Trivializamos lo más sagrado, el templo ya es menos Casa de Dios y más foro de encuentros
Escuché en la radio una entrevista a Carlos Sánchez, el cortador de jamón de las estrellas, ya que ha cortado jamón para personalidades como Steven Spielberg, Barack Obama o la Reina de Inglaterra y a los Reyes de España. Dice que cuanto mayor es la calidad, más fácil es el corte. También dice que no conoce a nadie de los cinco continentes que se resista a las delicias de algo tan excepcional. Afirma que tenemos un producto único en el mundo que, desgraciadamente, no es suficientemente conocido.
En la preparación de un reciente viaje que hice a Lituania pregunté qué podía llevarles. La respuesta fue que un poquito de jamón no vendría mal. Después lo agradecieron mucho. La calidad se aprecia y estar ante la excelencia y no valorarla desdice mucho de la calidad de la persona. No todo es igual ni da igual. Recordando tiempos escolares comentábamos la valía del maestro que nos enseñó a valorar las cosas grandes: música, naturaleza, amistad y religión.
Dan pena los turistas que pasan apresurados frente a grandes obras de arte y a lo sumo se hacen un selfi.

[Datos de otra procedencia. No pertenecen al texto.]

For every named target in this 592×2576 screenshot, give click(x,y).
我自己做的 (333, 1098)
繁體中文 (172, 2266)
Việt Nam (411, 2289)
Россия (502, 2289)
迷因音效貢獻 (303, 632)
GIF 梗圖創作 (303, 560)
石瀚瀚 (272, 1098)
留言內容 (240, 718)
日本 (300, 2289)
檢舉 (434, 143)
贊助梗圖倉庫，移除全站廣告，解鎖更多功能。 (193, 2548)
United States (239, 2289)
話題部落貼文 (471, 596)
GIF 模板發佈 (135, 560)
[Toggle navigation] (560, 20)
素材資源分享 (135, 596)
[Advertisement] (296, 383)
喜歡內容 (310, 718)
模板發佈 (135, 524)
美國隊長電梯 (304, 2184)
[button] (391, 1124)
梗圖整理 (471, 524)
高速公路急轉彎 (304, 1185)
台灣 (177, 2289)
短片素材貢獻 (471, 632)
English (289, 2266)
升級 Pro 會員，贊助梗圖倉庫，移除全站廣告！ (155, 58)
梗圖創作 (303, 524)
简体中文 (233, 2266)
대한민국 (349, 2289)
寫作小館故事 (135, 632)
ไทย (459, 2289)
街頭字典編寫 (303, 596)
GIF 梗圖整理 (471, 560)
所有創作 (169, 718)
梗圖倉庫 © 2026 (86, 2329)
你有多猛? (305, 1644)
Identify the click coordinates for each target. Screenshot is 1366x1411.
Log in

Pienso que estamos perdiendo la sensibilidad de ser tocados por la belleza, por lo excelso y grandioso. Muchas veces convivimos con lo sublime sin apenas percibir su presencia. El arte emana una presencia que no deberíamos desperdiciar, pues nos engrandece. Nos rescata de la vulgaridad. Mucho más lo sagrado.

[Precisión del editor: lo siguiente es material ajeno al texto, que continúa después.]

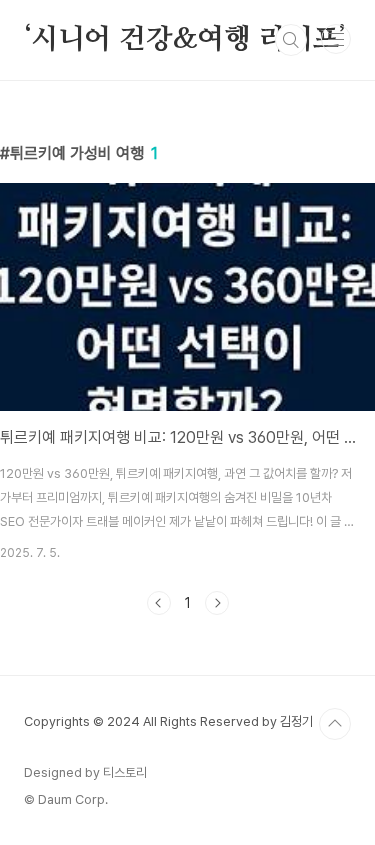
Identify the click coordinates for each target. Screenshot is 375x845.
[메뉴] (336, 39)
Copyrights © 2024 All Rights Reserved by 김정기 (168, 721)
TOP (335, 724)
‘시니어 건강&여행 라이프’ (185, 40)
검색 (291, 40)
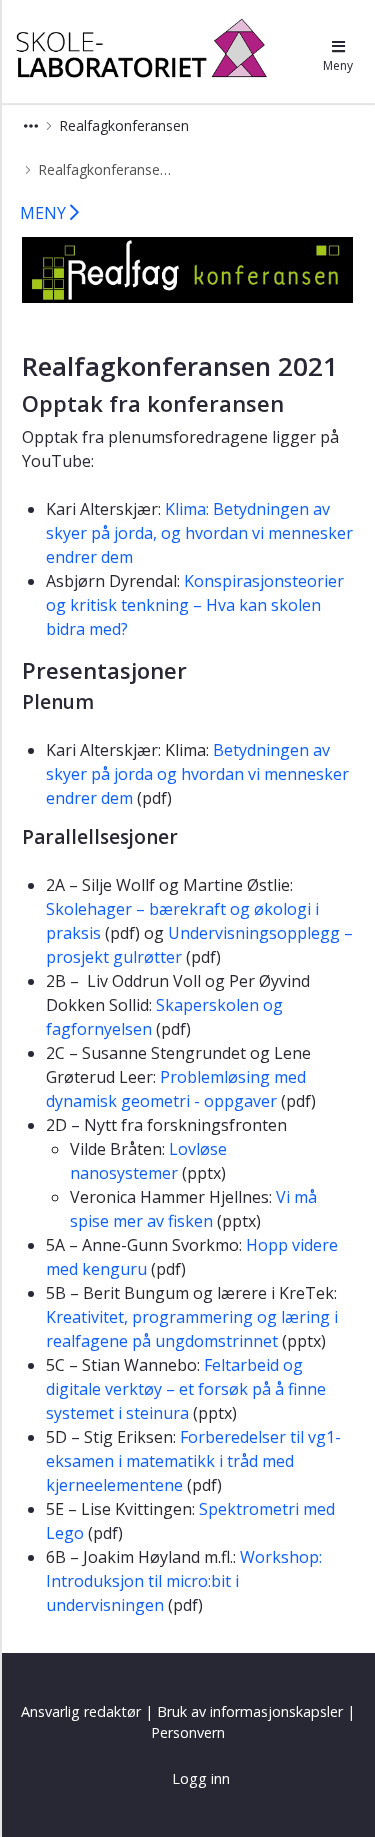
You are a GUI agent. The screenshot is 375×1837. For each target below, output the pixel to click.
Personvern (188, 1732)
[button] (31, 125)
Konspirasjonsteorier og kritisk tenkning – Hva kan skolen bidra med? (195, 605)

Quiero hablar de esta presencia más sublime, de lo sagrado. Recuerdo que en el frontispicio de la iglesia de mi pueblo estaba grabada la sentencia Domus Dei, Casa de Dios. Y, si no recuerdo mal, allí sigue. Es una invitación a descalzarse antes de entrar: “quita las sandalias de tus pies, porque el lugar en que estás es tierra sagrada”, le dice Yahvé a Moisés. Una llamada de atención ante la gran presencia. Dicen que el vulgar es el que pasa junto a lo sublime y no se da cuenta. Desgraciadamente estamos perdiendo sensibilidad, incluidos los más leídos, los mejor formados.

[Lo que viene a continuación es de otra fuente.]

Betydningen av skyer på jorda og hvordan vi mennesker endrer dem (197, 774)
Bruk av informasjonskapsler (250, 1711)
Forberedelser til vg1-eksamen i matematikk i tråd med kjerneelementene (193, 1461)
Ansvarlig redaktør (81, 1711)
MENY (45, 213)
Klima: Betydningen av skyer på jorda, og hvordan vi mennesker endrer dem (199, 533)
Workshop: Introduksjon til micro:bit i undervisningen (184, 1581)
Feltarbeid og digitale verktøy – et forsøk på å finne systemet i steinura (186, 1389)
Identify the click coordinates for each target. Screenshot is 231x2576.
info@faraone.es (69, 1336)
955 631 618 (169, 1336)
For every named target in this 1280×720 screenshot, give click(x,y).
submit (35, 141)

Como sacerdote, compruebo que trivializamos lo más sagrado, el templo ya es menos Casa de Dios y más foro de encuentros. Cuando la asistencia a la iglesia es masiva por funerales, bodas, primeras comuniones… no se sabe estar. Se habla, se sacan fotos, no se guardan las posturas ni se saben las respuestas, incluso persignarse es un gesto ambiguo, algo semejante al gesto de muchos futbolistas cuando pisan el césped.
Esta desacralización afecta también a los sacerdotesque, más que ministros de Dios, parecemos animadores sociales. Se cuenta de san Juan de Ávila que al ver cómo un sacerdote celebraba la eucaristía de una forma poco delicada, le llegó a sugerir −mirando al Santísimo−: “Trátalo bien que es Hijo de buena Madre”. Hoy, día del Corpus, es una buena ocasión para recuperar el asombro frente a lo sagrado, de hacer un acto de fe en la real presencia de Dios en las especies sacramentales.
En uno de los escritos más antiguos del Nuevo Testamento nos dice san Pablo: “Pues yo recibí del Señor lo que os transmití: que el Señor, la noche que era entregado, tomó pan, dando gracias lo partió y dijo: “Esto es mi cuerpo que se entrega por vosotros. Haced esto en memoria mía.” Lo mismo, después de cenar, tomó la copa y dijo: “Esta copa es la nueva alianza sellada con mi sangre. Haced esto cada vez que la bebáis en memoria mía”. Es el mismo Cuerpo de Cristo el que se nos ofrece en la eucaristía, el que desde la custodia nos bendice.
Al pasar frente al sagrario debemos hacer una genuflexión −poner la rodilla en el suelo− como gesto de adoración, de reconocimiento de la presencia divina, de admiración por tan gran misterio. Para albergar el sagrado Cuerpo de Cristo se construyeron las grandes catedrales, iglesias y capillas. Los orfebres volcaron todo su arte en los vasos sagrados y preciosas custodias. Los poetas cantaron esa presencia con himnos en su honor. Se compusieron grandes temas musicales…
No da lo mismo valorar o no lo sagrado. No tengamos reparo en adorar al Santísimo Sacramento del altar. Enseñemos a nuestros hijos que en esa casita −el sagrario− vive Dios. No nos acerquemos nunca a recibirle sin tener el alma y el cuerpo limpios, bien preparados ya que es “Hijo de buena Madre”.